Dans les travaux du Shift Project il existe des biais tellement évidents qu'ils décrédibilisent largement leur étude. Ainsi, sur le poids du streaming : 80% de la consommation des réseaux est fixe et ne dépend pas de la charge du réseau… Cela fausse toute extrapolation. Même constat pour le Haut conseil sur le climat :  il est tout simplement délirant d'envisager de multiplier par presque 3 l'empreinte des réseaux en 10 ans ; cela ne tient pas compte du décommissionnement progressif de la 3 et 4G qui consomment beaucoup plus que la 5G. C’est ce qu’écrit le Haut conseil pour le climat dans son rapport sur la 5G : ‘’cette empreinte carbone du numérique pourrait se voir accrue en 2030 toutes choses égales par ailleurs de 2,7 Mt éqCO2 dans l’évaluation basse (di­fférence entre le scénario « la 5G du cahier des charges » et le « non-déploiement haut ») à 6,7 Mt éqCO2 dans l’évaluation haute’’. Cela ne tient pas compte non plus que depuis vingt ans, le cycle de vie des terminaux mobiles se rallonge inexorablement. De 14 mois en 1997, il est désormais de 34 mois. Et le 5G ne changement pas grand-chose à cela car beaucoup de terminaux vendus sont déjà 5G ready. Ces études évoquent un accroissement de la consommation des Datacenters... qui n'a pas été observée dans les vingt années passées. Au contraire de nouvelles technologies (Edge, climatisation...) devraient accroitre l'efficacité de ceux-ci.

→ Votre tâche: Les affirmations suivantes concordent-elles avec le texte cité sur l'empreinte de la 5G ? Répondez à chacune par oui ou par non et citez les mots du texte qui en décident. 1. La majeure partie de la consommation des réseaux ne varie pas selon leur charge. 2. Le cycle de vie des terminaux mobiles est passé de 14 à 34 mois depuis 1997. 3. Une hausse de la consommation des datacenters a été constatée au cours des vingt dernières années. Les enregistrements n'interviennent pas ici.

→ Données fournies:
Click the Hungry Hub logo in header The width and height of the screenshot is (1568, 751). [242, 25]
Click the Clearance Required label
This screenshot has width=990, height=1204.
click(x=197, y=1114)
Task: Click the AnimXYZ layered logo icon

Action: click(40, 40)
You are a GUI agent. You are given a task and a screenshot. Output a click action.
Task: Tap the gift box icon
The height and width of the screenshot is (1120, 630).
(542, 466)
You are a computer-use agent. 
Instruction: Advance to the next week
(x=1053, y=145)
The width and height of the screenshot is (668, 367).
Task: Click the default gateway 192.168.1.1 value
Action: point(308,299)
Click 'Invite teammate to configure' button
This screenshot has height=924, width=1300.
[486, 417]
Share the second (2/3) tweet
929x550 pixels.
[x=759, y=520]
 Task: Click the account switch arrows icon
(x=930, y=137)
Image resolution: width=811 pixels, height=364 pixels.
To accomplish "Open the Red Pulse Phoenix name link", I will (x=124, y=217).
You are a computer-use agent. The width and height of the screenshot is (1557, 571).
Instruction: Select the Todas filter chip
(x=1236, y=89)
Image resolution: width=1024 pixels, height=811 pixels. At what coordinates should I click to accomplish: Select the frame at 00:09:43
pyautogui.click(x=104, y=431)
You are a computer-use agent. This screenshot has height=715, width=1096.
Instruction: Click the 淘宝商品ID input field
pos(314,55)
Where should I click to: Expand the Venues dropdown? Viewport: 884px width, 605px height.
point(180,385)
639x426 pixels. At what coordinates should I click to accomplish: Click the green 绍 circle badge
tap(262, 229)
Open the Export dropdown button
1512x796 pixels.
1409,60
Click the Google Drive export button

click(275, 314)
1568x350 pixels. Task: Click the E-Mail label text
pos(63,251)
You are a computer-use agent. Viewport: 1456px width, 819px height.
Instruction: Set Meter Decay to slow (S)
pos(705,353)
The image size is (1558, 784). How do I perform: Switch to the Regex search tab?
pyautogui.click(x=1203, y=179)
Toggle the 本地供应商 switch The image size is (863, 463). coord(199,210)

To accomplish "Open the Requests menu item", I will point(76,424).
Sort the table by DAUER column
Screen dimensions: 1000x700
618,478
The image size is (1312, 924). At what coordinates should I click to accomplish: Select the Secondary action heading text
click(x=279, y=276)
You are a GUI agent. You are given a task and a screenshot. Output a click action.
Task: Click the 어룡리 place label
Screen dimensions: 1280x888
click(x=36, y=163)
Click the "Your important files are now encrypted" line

→ Corrigé:
1. Oui : « 80% de la consommation des réseaux est fixe et ne dépend pas de la charge du réseau »
2. Oui : « De 14 mois en 1997, il est désormais de 34 mois. »
3. Non : « qui n'a pas été observée dans les vingt années passées »